Most of you who have studied library science or information science are familiar with faceted classification as developed by Indian mathematician and librarian S. R. Ranganathan (1892-1972). His main contribution was the colon classification system, the first faceted classification. It allowed multiple multiple classifications to be assigned to an object, rather than a single pre-coordinated taxonomic designation.

Dr. Ranganathan is still pretty popular in the search world, especially in e-commerce. The Endeca faceted search module is popular with online marketers, because they are looking at lots of different kinds of ways to filter data.

In the case of Endeca, their biggest usages are in retail. So, if people are looking for online ordering, then their system is generally going to be an Endeca search system. That’s because you have one object:  A shirt that comes in five colors; it comes in four sizes and maybe there are some other attributes to it. You want to be able to search on any one of those classifications and get the same shirt.

So, I want it in a women’s size whatever, and he wants it in a men’s size whatever. He wants it in blue and I want it in green.
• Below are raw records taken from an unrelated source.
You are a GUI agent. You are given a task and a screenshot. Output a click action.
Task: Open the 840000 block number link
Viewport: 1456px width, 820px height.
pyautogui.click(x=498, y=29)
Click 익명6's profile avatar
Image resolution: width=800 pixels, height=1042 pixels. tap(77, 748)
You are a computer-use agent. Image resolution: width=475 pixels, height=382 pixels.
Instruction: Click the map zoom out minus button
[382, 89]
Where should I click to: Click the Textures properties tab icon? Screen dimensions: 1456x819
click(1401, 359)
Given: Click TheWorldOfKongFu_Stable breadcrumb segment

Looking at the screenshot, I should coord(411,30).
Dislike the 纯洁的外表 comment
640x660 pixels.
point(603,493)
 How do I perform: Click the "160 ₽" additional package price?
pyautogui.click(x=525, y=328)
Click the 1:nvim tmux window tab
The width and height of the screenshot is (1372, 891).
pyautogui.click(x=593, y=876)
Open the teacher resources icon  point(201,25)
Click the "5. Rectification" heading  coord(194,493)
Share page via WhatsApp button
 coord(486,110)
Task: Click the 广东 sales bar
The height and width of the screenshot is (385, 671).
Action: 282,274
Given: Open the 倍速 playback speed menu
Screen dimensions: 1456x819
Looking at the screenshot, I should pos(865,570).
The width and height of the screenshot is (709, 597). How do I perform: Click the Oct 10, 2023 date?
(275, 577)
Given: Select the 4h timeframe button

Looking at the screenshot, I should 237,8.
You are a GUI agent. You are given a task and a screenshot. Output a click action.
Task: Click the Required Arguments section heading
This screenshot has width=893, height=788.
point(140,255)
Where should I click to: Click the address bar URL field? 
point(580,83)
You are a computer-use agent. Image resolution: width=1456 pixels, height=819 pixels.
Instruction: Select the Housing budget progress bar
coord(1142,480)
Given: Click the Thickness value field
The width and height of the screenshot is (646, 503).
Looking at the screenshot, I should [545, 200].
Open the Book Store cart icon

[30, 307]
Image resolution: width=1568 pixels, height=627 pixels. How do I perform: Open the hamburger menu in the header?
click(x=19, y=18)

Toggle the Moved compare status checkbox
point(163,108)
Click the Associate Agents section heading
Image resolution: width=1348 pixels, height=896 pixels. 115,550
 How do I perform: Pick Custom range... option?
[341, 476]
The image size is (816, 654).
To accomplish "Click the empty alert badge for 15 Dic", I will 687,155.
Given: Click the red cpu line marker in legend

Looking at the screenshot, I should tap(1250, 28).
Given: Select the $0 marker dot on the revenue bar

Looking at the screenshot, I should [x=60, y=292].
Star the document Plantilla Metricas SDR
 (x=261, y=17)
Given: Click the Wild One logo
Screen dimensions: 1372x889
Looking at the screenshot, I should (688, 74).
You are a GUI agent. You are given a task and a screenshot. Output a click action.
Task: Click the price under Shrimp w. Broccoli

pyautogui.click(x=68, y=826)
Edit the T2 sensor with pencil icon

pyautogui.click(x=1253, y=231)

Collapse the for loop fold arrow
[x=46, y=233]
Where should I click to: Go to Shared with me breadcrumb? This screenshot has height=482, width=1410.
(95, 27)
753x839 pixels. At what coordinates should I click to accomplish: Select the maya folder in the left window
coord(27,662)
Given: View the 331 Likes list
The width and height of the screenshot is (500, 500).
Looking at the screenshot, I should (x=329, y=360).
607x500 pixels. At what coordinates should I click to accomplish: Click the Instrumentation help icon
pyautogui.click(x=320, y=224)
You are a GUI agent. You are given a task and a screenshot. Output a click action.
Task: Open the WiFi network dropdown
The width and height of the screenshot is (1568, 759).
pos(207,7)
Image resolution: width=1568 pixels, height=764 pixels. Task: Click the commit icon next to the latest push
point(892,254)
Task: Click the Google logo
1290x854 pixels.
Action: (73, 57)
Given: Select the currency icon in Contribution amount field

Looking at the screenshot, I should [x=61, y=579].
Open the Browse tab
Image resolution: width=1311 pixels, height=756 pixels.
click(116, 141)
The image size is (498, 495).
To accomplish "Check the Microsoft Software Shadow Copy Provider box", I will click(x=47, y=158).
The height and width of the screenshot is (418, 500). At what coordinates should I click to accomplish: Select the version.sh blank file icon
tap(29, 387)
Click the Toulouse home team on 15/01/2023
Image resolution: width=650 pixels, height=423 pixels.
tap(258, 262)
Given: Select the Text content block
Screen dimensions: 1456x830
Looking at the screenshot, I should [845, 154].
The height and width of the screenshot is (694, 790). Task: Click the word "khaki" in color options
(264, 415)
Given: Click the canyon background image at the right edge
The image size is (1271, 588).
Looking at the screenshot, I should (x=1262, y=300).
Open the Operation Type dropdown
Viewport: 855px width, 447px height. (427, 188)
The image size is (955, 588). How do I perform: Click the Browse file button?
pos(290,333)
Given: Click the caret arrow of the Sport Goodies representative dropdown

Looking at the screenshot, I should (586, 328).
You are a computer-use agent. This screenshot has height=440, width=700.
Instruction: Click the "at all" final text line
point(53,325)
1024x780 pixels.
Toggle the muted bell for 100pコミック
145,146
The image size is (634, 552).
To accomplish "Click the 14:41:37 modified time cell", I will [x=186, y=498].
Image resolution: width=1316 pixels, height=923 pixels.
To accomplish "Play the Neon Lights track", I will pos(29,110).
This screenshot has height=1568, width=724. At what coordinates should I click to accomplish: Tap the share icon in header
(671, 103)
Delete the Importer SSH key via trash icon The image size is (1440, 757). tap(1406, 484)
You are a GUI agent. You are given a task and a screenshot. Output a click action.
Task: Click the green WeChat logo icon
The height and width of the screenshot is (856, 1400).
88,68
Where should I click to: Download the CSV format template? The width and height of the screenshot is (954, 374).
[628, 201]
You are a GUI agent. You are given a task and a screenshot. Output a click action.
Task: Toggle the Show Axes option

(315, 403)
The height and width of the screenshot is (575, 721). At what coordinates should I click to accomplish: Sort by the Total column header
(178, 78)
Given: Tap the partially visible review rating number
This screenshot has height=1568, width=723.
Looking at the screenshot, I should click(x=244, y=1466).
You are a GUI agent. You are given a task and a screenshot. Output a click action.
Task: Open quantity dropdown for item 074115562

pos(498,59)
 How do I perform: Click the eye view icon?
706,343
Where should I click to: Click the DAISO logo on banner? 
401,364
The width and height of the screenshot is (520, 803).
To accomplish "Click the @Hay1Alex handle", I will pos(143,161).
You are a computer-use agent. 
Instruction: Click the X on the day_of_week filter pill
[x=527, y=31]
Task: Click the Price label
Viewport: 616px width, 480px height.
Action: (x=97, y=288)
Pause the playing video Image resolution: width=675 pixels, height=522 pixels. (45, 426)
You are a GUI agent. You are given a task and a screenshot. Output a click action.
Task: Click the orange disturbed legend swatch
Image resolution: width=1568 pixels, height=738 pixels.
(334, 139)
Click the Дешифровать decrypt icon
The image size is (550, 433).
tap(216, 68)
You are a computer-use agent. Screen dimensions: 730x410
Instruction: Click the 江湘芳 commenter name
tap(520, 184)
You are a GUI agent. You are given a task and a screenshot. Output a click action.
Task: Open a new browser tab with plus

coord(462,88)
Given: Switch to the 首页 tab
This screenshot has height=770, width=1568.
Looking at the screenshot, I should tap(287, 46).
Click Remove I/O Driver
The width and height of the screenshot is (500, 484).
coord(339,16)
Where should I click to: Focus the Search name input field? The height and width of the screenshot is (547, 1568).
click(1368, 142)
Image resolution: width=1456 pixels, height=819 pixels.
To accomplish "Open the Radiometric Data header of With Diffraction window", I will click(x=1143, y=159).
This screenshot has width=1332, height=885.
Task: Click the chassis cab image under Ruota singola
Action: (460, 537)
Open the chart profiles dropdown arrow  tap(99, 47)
You can make those orders with the same general properties. The shirt classification has a lot of sub-facets to it. So it is searching all of those different facets, which we know as size and shape and color, and get it ordered. It isn’t a single taxonomic list; it is a lot of sub-lists that identify that object.

In the taxonomy, you could have built each of those out as a separate branch. More likely, you would build them all as little taxonomies that are separate, because they are basically little pick lists or authority lists. Any one of them is consistent.  If I want women’s clothing on L.L. Bean, I am going to click on Women’s Clothing, and then the website is going to tell me that it has pants, shirts, and other things, and then I can choose from those. They are facets. I am going down a hierarchical approach to them if they are in Ranganathan. This is called faceted search. I can click through and get ever more detail.

In Lucene, which is an open source search system, I can do the same thing but a bit differently, because here the facet count is giving me the individual item. I have a lot of different facets, so I can search for the manufacturer and from a drop-down list of manufacturers. Each of these narrows search. I can go by price, or I can go by resolution or by zoom range, and all of those things are just narrowing down my search.

Once again, I think we can see the influence of Boolean logic in search.

Marjorie M.K. Hlava, President, Access Innovations


Note: The above posting is one of a series based on a presentation, The Theory of Knowledge, given at the Data Harmony Users Group meeting in February of 2011. The presentation covered the theory of knowledge as it relates to search and taxonomies.